Planning is essential when it comes to making wise choices during a time when we are not on our regular schedule. It’s easy to just cruise through the day and the weekend, mindless to how we are feeling, what we are doing, and what would be beneficial for us to do.
Activities
Start by planning activities other than food. Plan things to do by yourself (let’s face it, too much family together time can be overwhelming!), and things to do with others. Going to a movie, shopping, a craft, watching the game, or reading the book that you have been dying to read but could not because the fall was just too busy.
Exercise
Plan exercise: a walk, hike, run or stroll, yoga, tennis game, racketball, or a trip to the gym. Get the whole family moving with an exercise routine made up of simple exercises that you can all do in the living room together or out on the front lawn. Make it a contest. Who can do the most pushups, the longest wall sit or plank, etc. Getting outside is especially helpful, even if it’s cold, just to breathe in some fresh air. Your mood will thank you!
Plan to help clean up the dishes. Lots of sitting around on Thanksgiving Thursday, and there will be lots of calories to burn, so get up and get moving!
Meals
And of course, meal planning. Do we really need ALL those starchy carbs? Take a survey of your friends or family who will be dining together and select your very favorite carbs of the meal. Rank in order and pick just two or three for the meal.

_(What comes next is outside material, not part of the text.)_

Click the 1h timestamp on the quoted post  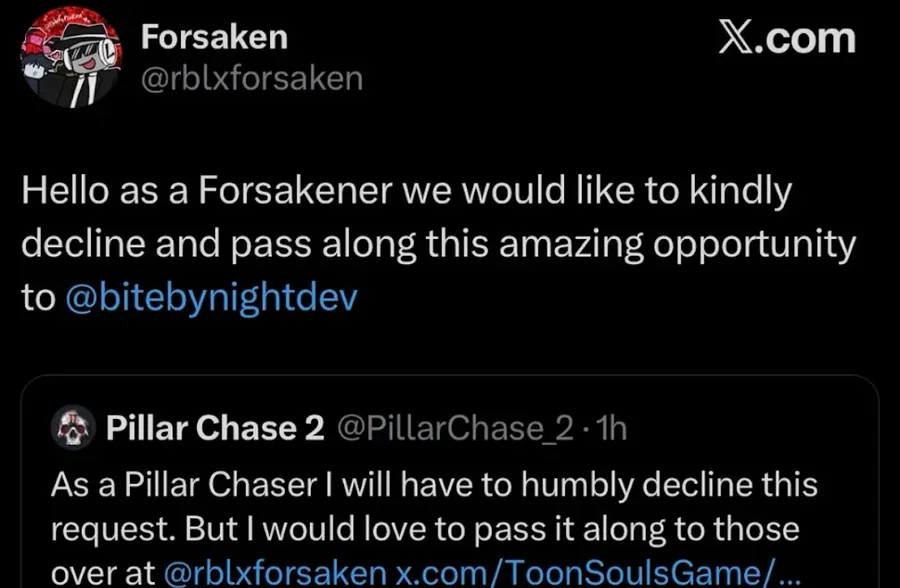611,428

For many of us, however, we will not have a say in what dishes will be served with the meal, so commit to yourself that you will portion out your plate in the following way: ¼ plate of starchy carbs max, ¼ plate protein, and the remainder of the plate with vegetables. That would be half the plate, ladies and gentlemen!
And keep in mind, if you are a smaller person, let’s say 5’3” in height, and your plate is 15 inches wide, well you will still feel awfully sick even if you stick to the plate proportions above, so consider grabbing a smaller plate, or just visually put your foods in the center so that they do not spread out to the edges of the plate.

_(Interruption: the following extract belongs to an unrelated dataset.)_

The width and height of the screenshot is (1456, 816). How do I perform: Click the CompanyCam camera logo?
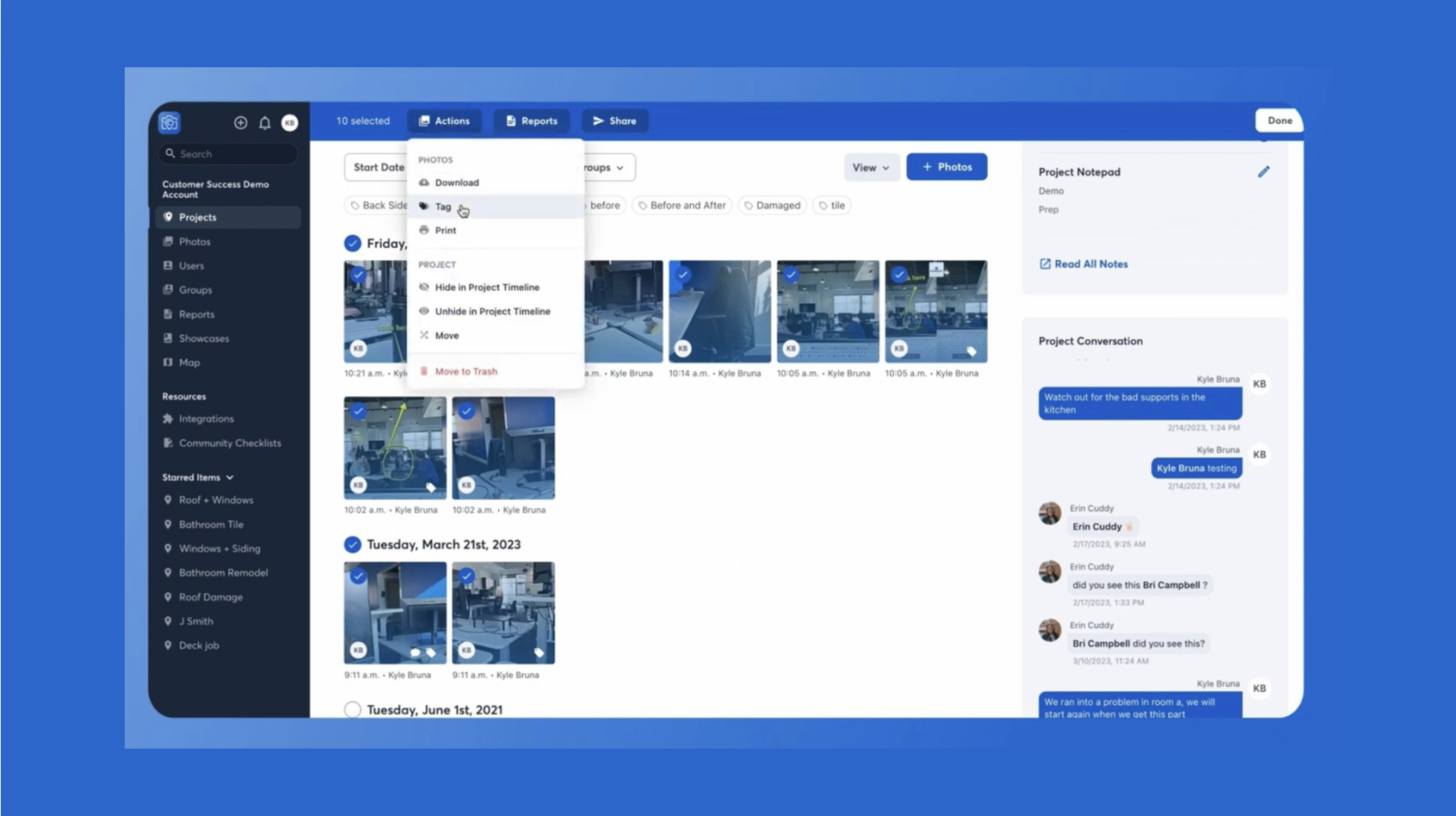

Thanksgiving meal is not the only food that can send us over the edge. Snacks and other meals will need to be considered as well. On Thanksgiving, it may be helpful to plan for just one healthy and protein-rich meal in the morning to tie you over until afternoon dinner.

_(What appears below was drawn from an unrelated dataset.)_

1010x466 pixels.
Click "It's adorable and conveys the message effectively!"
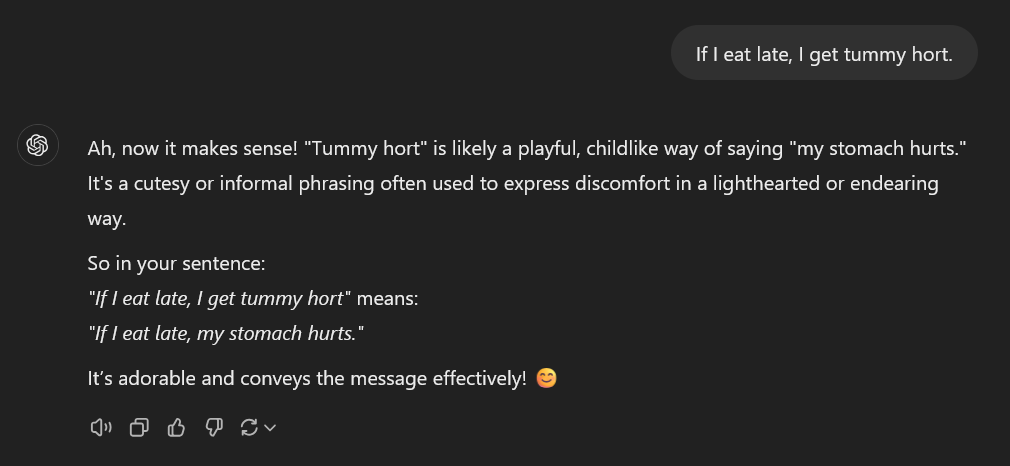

If you are part of the meal planning committee, plan for a buffet so everyone can serve themselves (and diners are not tempted for seconds by the full serving dishes sitting on the table in front of them). Make it an event by serving in courses with time to relax and chat and possibly even throw a ball around outside in-between. That way your brain can catch up to your stomach along the way to tell it that, “Hold on! I’m filling up!”
Snacks and Appetizers
Be the boring one and bring a veggie tray for the afternoon lounge time in front of the game. If you are going to snack, make sure you are making good choices; less of the cheese, crackers and more of the fruits and veggies.
Number 3! Be mindful.
Stop. Pause. Smell your food! Be Thankful. Savor. Be present. Eat slowly, and chew well!
Drink in your surroundings. When was the last time you saw aunt Marge, or your nephew Bobby? Wow, how he’s grown!
Try to practice being mindful of your surroundings. The blessing of the people in our life.
Slow down your eating and try to enjoy every bite.
This is Sandy Kipp, your dietitian nutritionist, signing off and wishing you and your family the most wonderful Thanksgiving!